Public Schools in Palestine

A few months ago a friend asked me what types of schools my students go to and about the educational system here in general. I’ve been frustrated by the difficulty of learning about this subject over the past few months. Replying to Camille’s e-mail, though I discovered that I’ve absorbed more information about the subject than I realized. I still want to go beyond the surface level, but the overview I gave her offers a view that those of you living elsewhere may be interested to read.

The kids at Tomorrow’s Youth Organization are mostly from Nablus’ refugee camps, so they go to UNRWA schools in very overcrowded classrooms until their two final years of secondary school, when all Palestinian students enter tawjihi–two years of specialization in something like sciences, literature, or industry (I tried to get more detailed info. in my time in Nablus, but everyone told me a different number of tawjihi branches). Near the end of the second tawjihi year students take long exams for several weeks, and their scores determine what they can study in university (if they go to university). The highest-scoring students inevitably study engineering in the hopes that it will assure them a job. More women than men attend university, and a majority of women study English or Arabic Literature in order to become teachers, which is again something that’s considered “safe” in terms of job availability, but also acceptable for women, as they can work in gender-segregated schools and be home at the same times as their children.

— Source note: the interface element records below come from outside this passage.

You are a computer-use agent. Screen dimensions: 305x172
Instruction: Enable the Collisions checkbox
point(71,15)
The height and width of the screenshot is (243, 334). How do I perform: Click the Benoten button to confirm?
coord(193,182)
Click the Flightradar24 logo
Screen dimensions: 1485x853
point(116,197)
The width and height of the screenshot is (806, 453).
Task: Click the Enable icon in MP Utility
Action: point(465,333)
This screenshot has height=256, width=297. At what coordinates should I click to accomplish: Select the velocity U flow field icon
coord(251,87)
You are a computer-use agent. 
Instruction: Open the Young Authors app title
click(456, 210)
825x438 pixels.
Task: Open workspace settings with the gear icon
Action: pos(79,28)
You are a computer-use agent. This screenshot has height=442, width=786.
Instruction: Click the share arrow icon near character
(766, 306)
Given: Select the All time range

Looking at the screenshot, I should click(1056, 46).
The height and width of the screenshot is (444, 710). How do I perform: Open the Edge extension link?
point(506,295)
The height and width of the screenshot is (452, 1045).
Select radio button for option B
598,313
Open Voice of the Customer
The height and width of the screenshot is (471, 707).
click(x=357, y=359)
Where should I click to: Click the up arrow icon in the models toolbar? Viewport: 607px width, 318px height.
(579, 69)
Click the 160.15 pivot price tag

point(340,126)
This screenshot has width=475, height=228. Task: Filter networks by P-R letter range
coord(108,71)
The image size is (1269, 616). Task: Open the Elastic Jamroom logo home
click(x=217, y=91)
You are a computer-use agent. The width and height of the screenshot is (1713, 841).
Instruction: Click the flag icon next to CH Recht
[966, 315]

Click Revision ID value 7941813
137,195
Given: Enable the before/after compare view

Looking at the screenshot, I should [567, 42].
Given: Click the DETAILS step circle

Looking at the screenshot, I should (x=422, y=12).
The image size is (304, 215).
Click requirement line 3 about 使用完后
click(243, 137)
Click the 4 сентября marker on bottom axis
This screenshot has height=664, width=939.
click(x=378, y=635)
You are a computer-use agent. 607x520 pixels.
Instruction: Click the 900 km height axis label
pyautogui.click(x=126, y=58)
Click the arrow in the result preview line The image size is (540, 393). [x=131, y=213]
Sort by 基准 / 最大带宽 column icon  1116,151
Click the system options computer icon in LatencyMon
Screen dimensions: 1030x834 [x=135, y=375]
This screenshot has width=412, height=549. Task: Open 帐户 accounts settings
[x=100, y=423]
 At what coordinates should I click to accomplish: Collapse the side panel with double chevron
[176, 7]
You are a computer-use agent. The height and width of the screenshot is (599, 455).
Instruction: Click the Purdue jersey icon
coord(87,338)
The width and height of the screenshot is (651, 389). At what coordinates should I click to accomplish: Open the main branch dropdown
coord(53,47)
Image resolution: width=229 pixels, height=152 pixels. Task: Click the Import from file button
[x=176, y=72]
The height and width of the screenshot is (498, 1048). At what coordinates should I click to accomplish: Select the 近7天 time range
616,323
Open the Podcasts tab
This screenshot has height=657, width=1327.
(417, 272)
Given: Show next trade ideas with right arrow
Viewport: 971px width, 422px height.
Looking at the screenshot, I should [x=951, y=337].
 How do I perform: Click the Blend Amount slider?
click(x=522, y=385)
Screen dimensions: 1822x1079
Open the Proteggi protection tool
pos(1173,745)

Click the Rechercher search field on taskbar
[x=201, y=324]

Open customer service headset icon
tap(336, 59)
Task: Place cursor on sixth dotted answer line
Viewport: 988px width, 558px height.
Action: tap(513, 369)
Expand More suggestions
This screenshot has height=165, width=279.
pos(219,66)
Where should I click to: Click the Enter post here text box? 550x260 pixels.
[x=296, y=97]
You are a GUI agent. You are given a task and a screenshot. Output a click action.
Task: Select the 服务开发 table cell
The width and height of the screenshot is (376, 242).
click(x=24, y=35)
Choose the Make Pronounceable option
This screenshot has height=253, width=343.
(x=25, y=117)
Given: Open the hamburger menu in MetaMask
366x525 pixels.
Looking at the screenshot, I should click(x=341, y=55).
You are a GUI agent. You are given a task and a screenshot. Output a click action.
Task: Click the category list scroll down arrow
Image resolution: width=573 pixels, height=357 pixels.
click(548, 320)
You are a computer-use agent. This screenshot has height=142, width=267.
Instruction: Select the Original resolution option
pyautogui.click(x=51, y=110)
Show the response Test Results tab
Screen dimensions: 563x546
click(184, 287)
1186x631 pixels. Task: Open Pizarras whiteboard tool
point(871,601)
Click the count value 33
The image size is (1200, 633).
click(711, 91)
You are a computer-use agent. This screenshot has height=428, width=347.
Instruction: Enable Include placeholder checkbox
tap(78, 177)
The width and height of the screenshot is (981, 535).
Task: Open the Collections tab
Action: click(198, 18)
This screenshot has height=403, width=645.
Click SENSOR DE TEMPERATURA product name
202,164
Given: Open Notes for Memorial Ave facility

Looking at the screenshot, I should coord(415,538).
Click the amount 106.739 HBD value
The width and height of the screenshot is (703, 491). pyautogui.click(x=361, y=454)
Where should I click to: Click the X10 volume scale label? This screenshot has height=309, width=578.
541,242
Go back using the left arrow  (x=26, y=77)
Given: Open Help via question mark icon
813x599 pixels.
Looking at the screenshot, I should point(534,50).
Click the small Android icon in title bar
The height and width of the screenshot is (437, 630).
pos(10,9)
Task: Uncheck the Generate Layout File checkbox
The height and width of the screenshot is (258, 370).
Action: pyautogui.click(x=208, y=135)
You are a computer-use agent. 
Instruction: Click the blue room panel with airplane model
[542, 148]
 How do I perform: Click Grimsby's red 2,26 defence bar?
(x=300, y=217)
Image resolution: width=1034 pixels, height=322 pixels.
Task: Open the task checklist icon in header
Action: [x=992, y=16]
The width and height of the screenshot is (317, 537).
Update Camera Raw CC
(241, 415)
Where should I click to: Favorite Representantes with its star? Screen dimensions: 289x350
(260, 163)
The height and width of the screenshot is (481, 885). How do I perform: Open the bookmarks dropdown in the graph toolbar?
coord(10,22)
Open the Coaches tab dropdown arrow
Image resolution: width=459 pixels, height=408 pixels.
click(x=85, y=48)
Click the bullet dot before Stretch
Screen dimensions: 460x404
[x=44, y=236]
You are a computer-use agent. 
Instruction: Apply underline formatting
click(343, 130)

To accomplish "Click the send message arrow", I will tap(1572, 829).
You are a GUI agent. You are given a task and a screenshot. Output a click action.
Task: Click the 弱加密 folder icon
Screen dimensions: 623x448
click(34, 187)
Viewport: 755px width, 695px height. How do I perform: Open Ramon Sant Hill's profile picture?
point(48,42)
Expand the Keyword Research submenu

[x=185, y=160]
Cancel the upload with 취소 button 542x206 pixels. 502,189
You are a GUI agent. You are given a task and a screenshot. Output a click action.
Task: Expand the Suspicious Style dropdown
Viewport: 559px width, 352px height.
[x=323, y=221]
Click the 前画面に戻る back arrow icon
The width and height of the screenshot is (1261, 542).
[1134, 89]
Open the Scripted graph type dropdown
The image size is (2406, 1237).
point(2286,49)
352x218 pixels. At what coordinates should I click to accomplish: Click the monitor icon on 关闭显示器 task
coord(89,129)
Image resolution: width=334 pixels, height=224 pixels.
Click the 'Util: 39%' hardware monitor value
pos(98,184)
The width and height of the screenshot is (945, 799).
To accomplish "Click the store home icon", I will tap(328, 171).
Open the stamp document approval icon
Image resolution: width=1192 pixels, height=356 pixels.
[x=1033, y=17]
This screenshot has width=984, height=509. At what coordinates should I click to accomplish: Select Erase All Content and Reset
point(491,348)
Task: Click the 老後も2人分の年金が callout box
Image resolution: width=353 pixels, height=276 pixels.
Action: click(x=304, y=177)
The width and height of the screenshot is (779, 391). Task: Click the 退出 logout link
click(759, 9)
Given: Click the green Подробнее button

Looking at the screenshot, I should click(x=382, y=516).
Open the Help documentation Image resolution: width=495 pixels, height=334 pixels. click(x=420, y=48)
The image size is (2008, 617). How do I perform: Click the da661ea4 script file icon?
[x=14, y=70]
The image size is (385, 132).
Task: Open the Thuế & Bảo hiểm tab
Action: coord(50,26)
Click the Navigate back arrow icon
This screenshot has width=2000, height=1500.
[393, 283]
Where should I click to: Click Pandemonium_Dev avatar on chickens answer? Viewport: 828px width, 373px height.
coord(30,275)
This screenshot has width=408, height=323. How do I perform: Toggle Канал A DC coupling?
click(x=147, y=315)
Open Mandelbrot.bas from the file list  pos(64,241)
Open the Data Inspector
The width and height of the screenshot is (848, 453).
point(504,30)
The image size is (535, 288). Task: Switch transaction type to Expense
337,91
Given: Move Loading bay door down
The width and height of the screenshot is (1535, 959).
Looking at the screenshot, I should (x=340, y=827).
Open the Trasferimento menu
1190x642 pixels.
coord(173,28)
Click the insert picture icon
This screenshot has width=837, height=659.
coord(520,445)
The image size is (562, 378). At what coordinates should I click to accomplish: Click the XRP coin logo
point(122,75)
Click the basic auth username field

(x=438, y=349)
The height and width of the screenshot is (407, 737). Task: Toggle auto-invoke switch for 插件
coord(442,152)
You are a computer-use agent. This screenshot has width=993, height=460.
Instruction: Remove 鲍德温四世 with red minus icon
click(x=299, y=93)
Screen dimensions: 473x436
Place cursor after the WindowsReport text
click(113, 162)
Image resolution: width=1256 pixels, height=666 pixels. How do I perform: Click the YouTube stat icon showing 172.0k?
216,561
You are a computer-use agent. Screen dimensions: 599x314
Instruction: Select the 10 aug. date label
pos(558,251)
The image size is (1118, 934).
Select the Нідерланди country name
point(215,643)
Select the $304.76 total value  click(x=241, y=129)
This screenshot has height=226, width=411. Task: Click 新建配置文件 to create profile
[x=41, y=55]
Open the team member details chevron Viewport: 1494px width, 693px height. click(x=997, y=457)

Besides tawjihi, the whole school system is based heavily on testing. We did a check-in at the beginning of every class, and generally one third to one half of the kids’ responses related to how they scored on exams or whether they had just begun or ended a testing period. I also interviewed the director of Nablus schools at one point, and all her comments regarding the quality of education in Nablus, achievements, and areas for improvement revolved around test scores.

Until recently, the curriculum in the West Bank  came from Jordan, while the curriculum in Gaza came from Egypt. A few years ago, the Palestinian Authority implemented a new curriculum, which, according to officials, better reflects Palestinian history, culture, etc. I read an article criticizing the new curriculum as being driven by Zionist and colonial ideologies. While I’m inclined to believe the criticism (apparently USAID and Israeli administrations had a major hand in shaping the curriculum), the article provided no particular evidence for the claims. One of the authors is a professor at Bir Zeit University, so I emailed her department requesting suggestions for further resources to learn about the topic, but I received no reply.

The only picture of my TYO class that I'm actually in!